The percent yield is the ratio of these two:

${\rm{\% }}\;{\rm{Yield}}\;{\rm{ = }}\;\frac{{\rm{A}}}{{\rm{T}}}\;{\rm{ = }}\;\frac{{{\rm{10}}{\rm{.68}}\;{\rm{g}}}}{{{\rm{17}}{\rm{.8}}\;{\rm{g}}}}\; \times \;100\% \; = \;60.0\;\%$

An analogy of the percent yield can be comparing how many people make it to the finish-line of a marathon compared to how many had started it.
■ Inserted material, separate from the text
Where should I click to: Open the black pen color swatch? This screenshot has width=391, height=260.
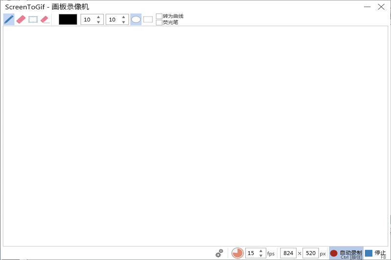tap(68, 20)
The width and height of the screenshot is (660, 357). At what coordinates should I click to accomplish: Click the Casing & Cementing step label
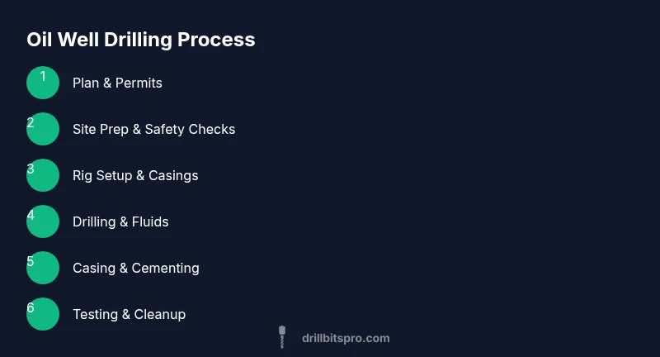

For example, if 1000 people started the marathon and only 600 made to the end, the yield or the efficiency of the marathon is 60%:

# Solving Percent Yield Problems

At this point of studying stoichiometry, we have already learned about molar ratios, stoichiometric calculations based on these ratios, limiting reactant, and the percent yield.

Follow these steps to determine the percent yield or, in general, working on stoichiometry problems:

1) Determine the moles of reactants

2) Determine the limiting reagent

3) Determine the theoretical yield

4) Determine the reaction/percent yield

For example: What is the yield of the reaction if 10.68 g sulfur was obtained by reacting 12.6 g H2S with 14.6 g SO2 according to the following equation?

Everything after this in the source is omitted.